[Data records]
┌──

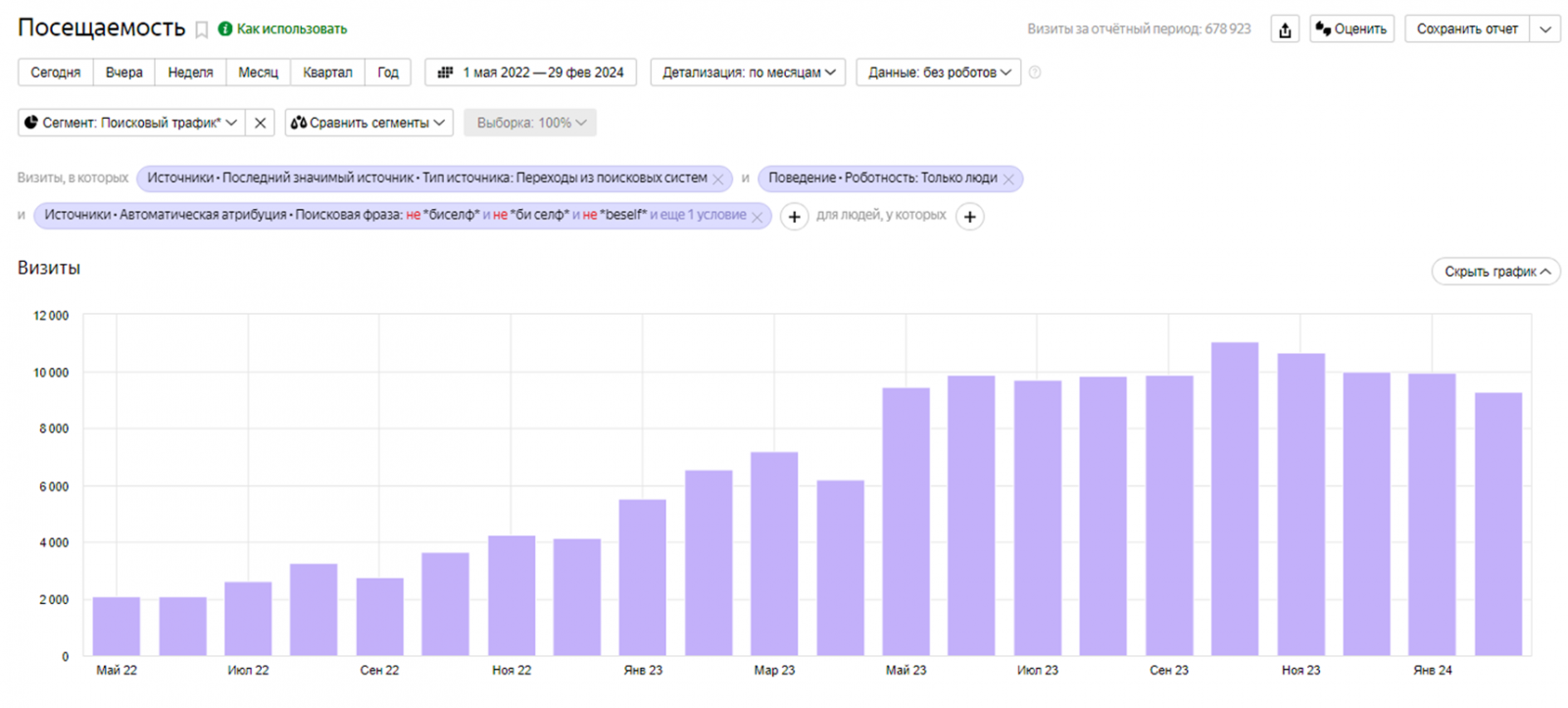The image size is (1568, 708).
Task: Click the tallest bar for Окт 23
Action: (1234, 498)
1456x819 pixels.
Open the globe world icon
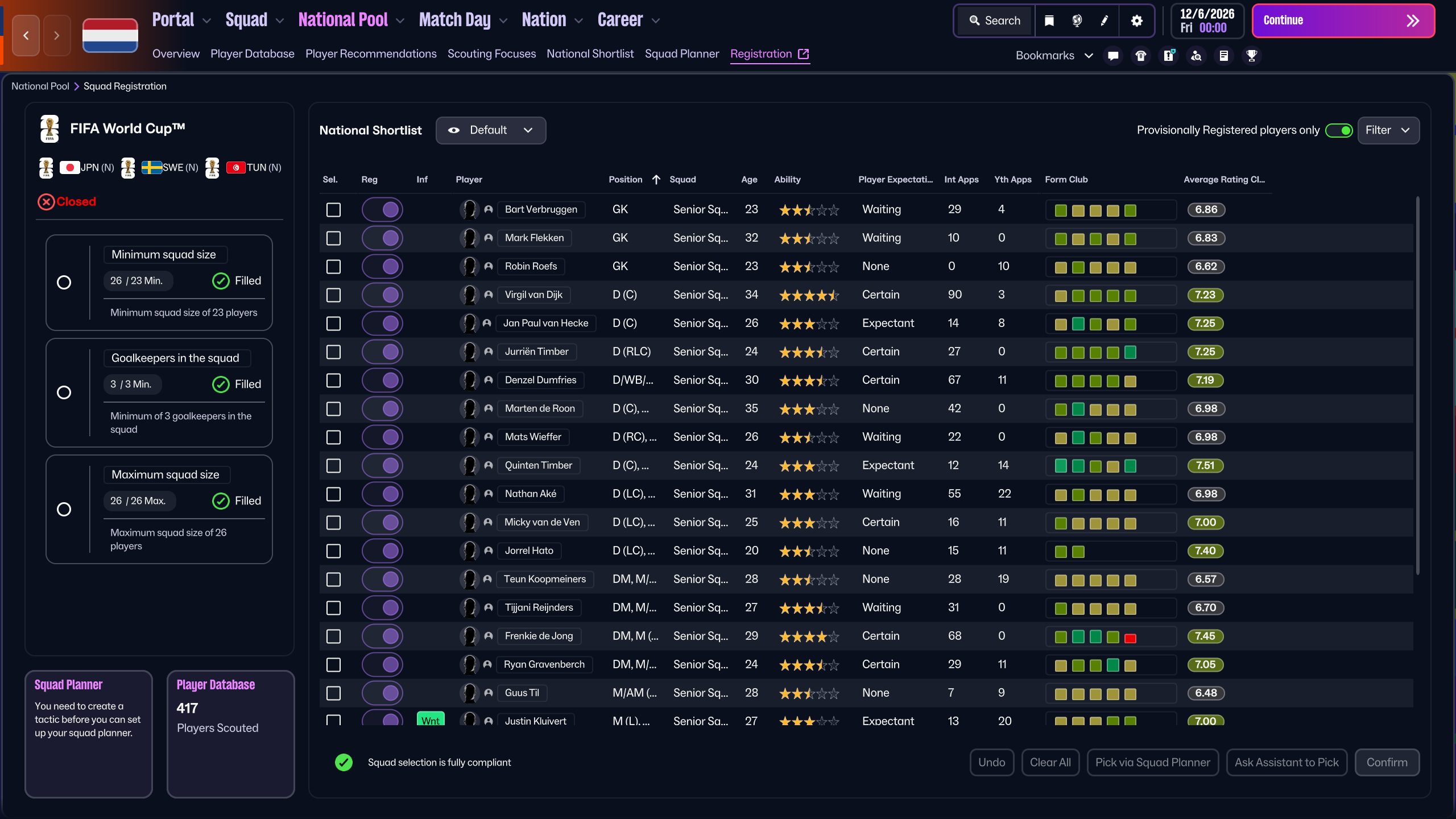click(x=1077, y=21)
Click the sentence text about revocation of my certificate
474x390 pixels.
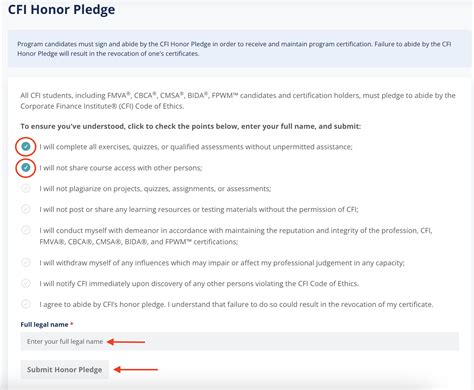pos(236,304)
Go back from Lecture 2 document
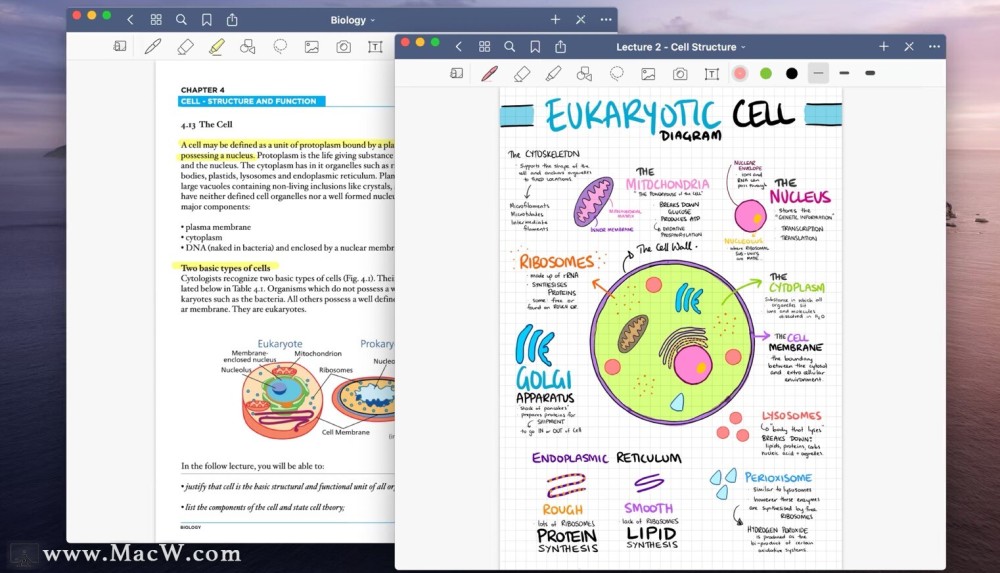The width and height of the screenshot is (1000, 573). (459, 47)
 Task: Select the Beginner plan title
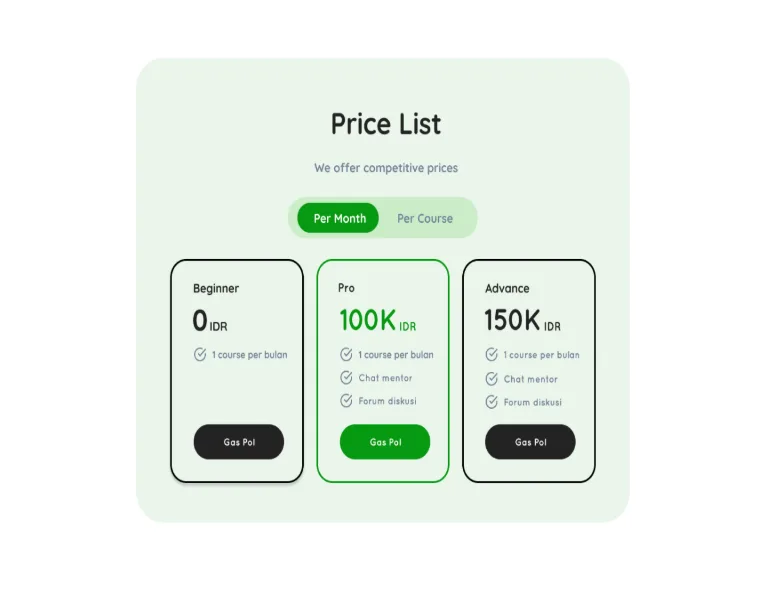[216, 288]
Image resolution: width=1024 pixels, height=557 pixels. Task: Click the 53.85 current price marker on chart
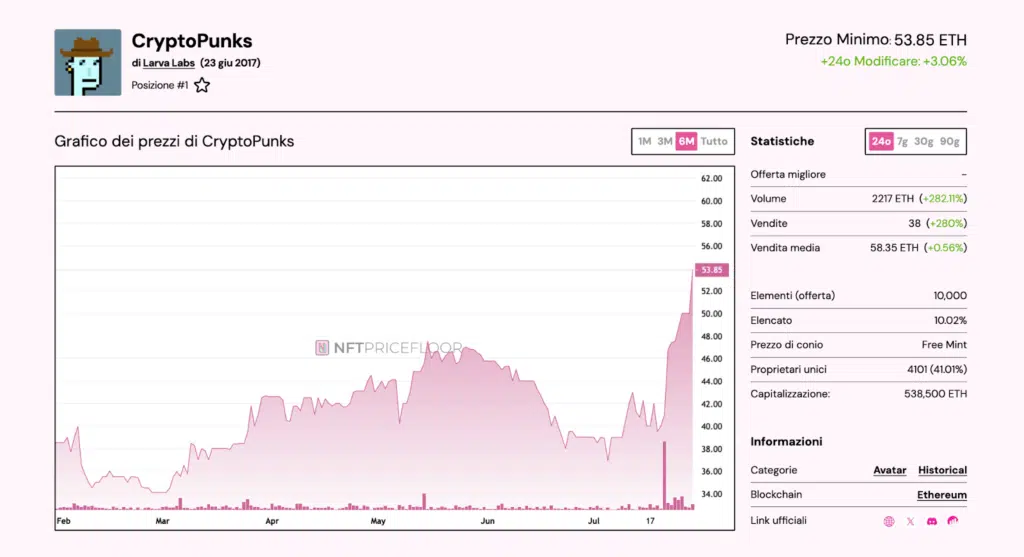pyautogui.click(x=713, y=270)
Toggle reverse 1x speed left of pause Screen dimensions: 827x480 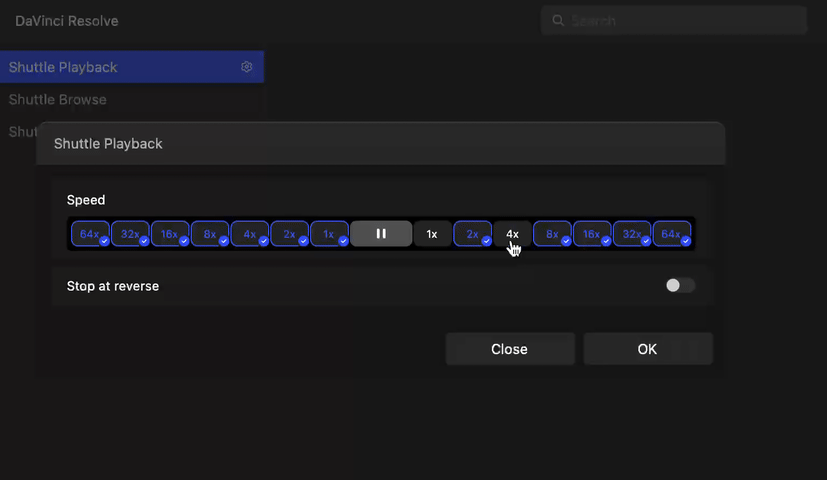coord(329,234)
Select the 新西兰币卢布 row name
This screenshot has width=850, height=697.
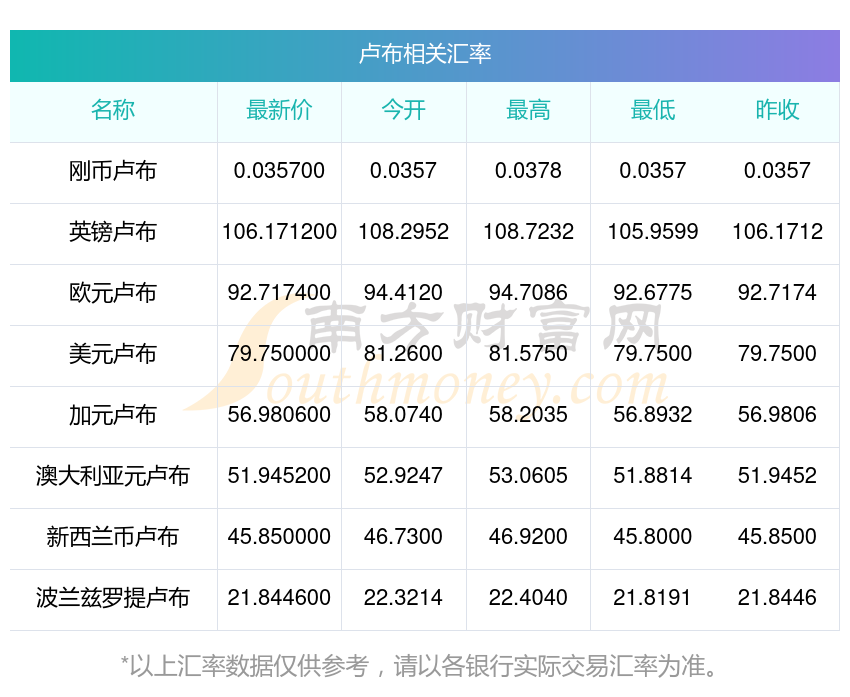tap(113, 537)
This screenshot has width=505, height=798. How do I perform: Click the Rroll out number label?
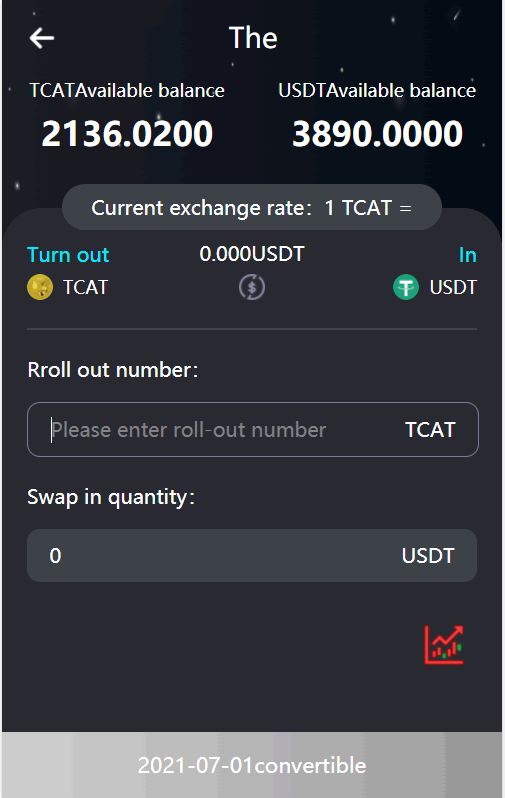[x=113, y=370]
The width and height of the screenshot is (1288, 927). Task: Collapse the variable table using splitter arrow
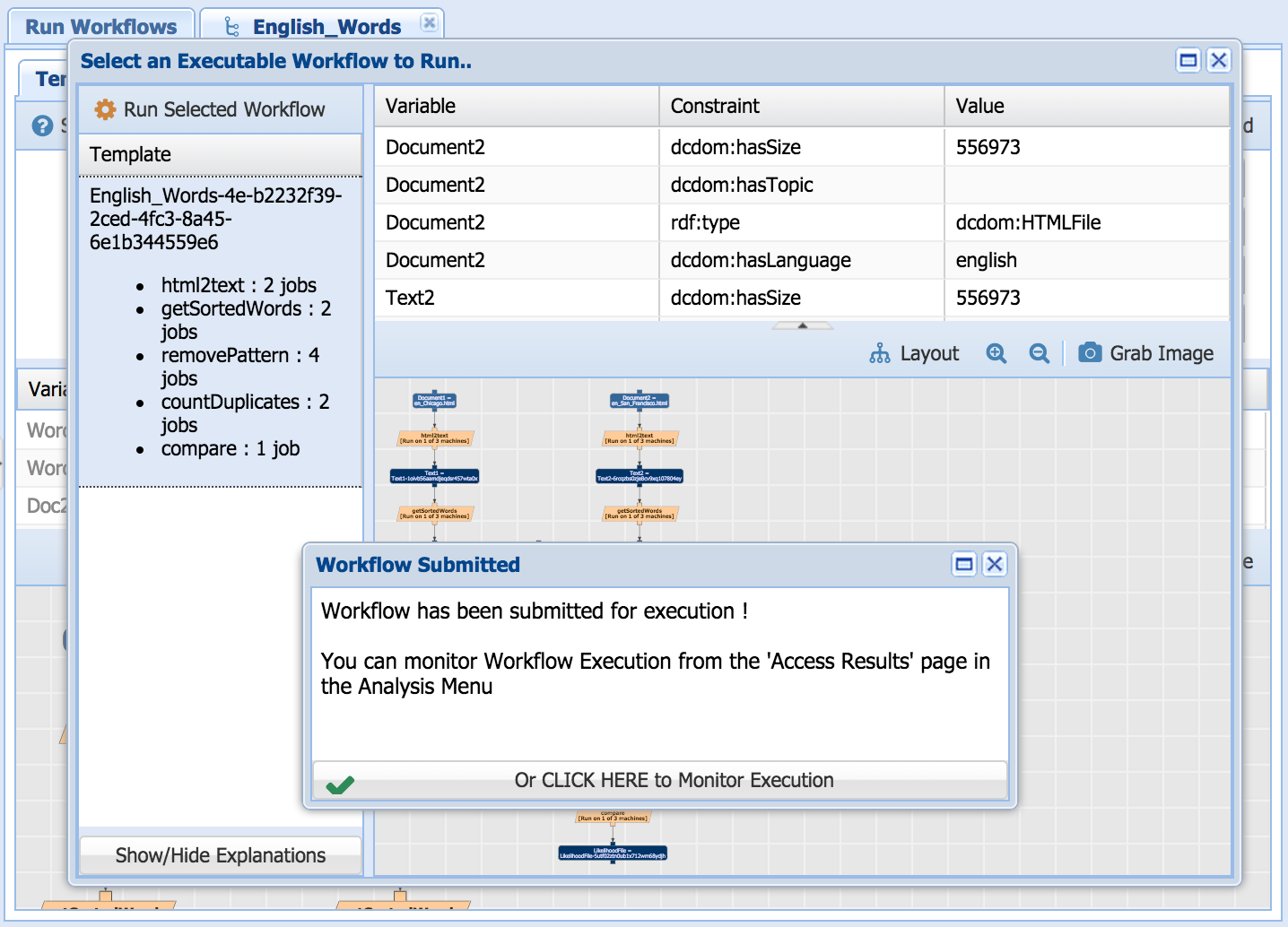tap(802, 325)
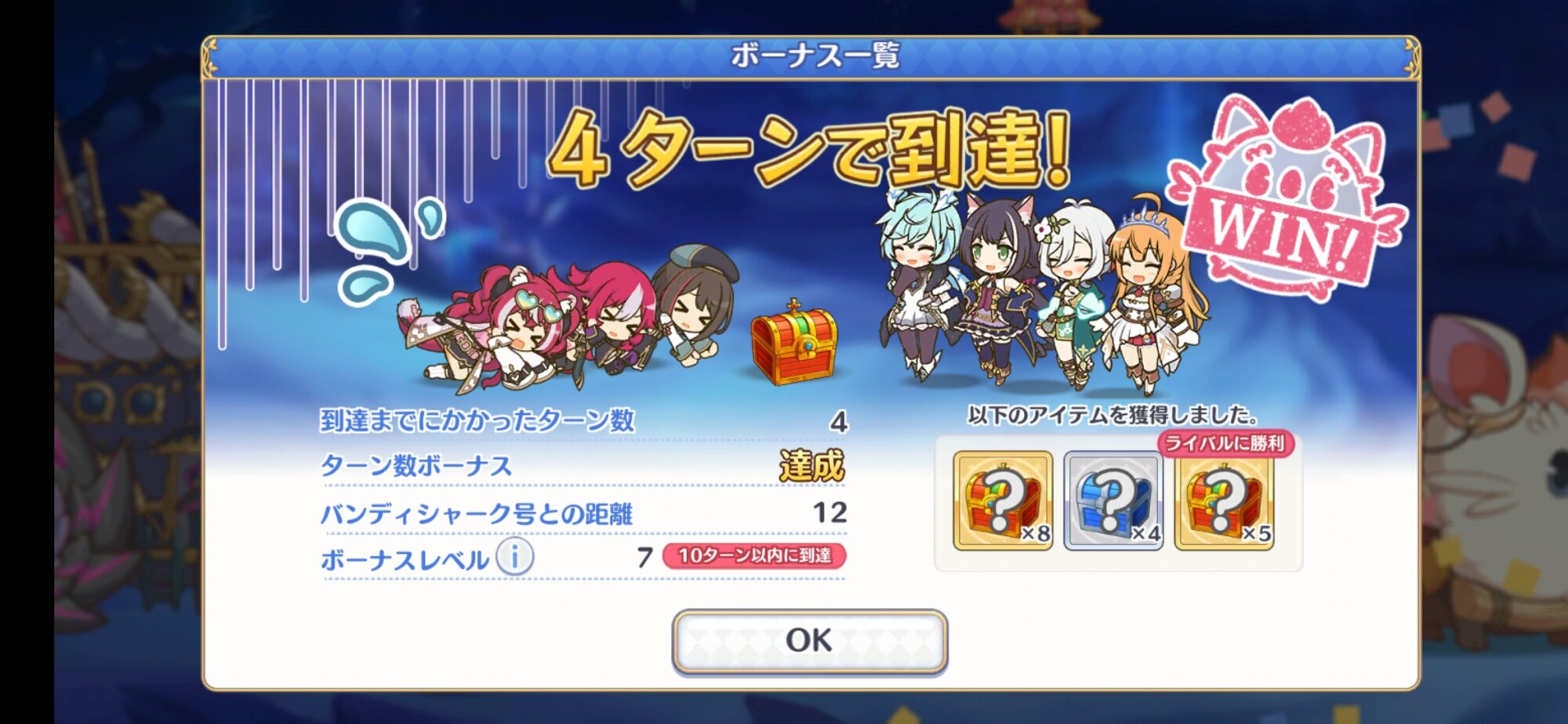Viewport: 1568px width, 724px height.
Task: Select the gold treasure chest ×5 reward
Action: (x=1224, y=500)
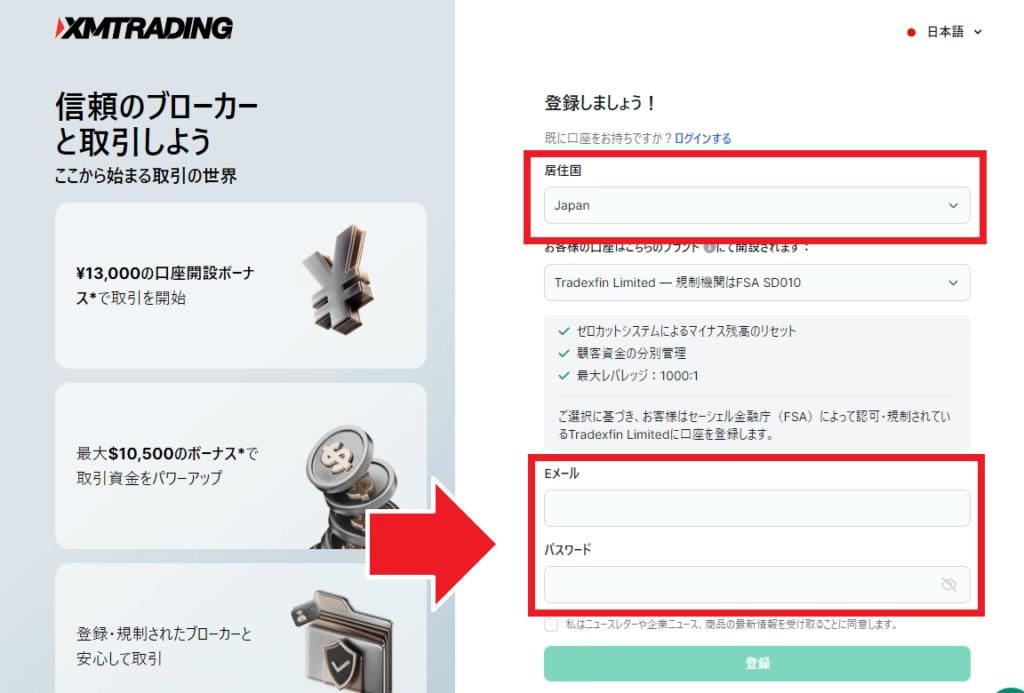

└──

(TASK DESCRIPTION):
What is needed is a word-for-word copy of the lines from the one containing "This screenshot has width=850, height=697." through the final line of the records above, both included, with the pictures left out.

(RESULT OF THIS EXERCISE):
This screenshot has width=850, height=697.
tap(113, 537)
This screenshot has width=505, height=798. How do I perform: Click the Rroll out number label?
[x=113, y=370]
The width and height of the screenshot is (1288, 927). Task: Collapse the variable table using splitter arrow
tap(802, 325)
Viewport: 1568px width, 724px height.
Task: Select the gold treasure chest ×5 reward
Action: (x=1224, y=500)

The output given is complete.